= Mrinalini Sinha =

Professor of history

Mrinalini Sinha is the Alice Freeman Palmer Professor in the Department of History and Professor (by courtesy) in the Departments of English and Women's Studies of the University of Michigan. She writes on various aspects of the political history of colonial India, with a focus on anti-colonialism and on gender. She was the president of the Association for Asian Studies, 2014–2015. She is the recipient of the 2012 John Simon Guggenheim Memorial Foundation Fellowship. She has served, and continues to serve, on the editorial board of several academic journals, including the American Historical Review, Past and Present, Gender and History, Journal of Imperial and Commonwealth History, Indian Economic and Social History Review, and History of the Present.

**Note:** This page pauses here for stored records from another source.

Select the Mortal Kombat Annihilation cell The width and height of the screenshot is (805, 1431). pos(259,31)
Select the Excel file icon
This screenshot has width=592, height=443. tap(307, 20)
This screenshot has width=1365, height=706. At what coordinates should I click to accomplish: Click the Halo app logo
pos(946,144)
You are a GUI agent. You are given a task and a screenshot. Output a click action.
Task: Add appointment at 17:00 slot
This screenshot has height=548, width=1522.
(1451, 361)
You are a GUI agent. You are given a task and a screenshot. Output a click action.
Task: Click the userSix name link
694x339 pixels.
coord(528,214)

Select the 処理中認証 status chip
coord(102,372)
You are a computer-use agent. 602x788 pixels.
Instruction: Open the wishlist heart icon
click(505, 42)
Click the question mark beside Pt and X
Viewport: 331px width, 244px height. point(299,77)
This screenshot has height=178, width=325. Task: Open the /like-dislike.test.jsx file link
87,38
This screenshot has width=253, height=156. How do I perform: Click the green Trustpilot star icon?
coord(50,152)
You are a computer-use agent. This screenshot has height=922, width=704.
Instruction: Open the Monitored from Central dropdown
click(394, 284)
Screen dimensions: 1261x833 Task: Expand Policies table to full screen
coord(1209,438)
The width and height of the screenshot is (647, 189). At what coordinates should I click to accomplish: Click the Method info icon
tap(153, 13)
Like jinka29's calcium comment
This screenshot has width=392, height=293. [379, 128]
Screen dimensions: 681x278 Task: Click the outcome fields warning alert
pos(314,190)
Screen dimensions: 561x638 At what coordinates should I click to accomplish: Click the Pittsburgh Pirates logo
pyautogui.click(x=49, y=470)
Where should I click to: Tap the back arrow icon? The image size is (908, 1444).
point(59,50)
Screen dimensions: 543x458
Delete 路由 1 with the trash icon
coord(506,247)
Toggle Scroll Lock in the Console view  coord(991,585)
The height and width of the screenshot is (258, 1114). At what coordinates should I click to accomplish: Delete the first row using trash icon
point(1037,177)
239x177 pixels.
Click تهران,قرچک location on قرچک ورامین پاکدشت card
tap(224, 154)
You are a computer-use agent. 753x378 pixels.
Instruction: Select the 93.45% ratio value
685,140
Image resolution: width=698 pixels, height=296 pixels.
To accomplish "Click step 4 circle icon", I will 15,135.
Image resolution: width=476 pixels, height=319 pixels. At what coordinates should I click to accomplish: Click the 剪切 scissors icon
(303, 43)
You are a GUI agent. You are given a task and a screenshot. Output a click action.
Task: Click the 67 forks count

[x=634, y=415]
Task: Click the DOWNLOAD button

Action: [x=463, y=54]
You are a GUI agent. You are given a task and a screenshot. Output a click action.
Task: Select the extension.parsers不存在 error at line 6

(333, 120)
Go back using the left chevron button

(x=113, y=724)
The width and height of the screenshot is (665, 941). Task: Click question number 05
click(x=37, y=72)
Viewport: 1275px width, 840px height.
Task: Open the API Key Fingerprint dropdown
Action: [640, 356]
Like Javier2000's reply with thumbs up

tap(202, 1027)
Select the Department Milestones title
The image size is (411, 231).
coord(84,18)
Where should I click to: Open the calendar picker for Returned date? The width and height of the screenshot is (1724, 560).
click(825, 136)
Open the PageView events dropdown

Sinha is currently co-editing two-book series, Critical Perspectives on Empire (co-edited with Catherine Hall and Kathleen Wilson) with Cambridge University Press, and Critical Perspectives in South Asian History (co-edited with Janaki Nair and Shabnum Tejani) with Bloomsbury Academic. She is also co-editing (with David Gilmartin and Prasannan Parthasarthi) the two-volume Cambridge History of the Modern Indian Sub-Continent (forthcoming).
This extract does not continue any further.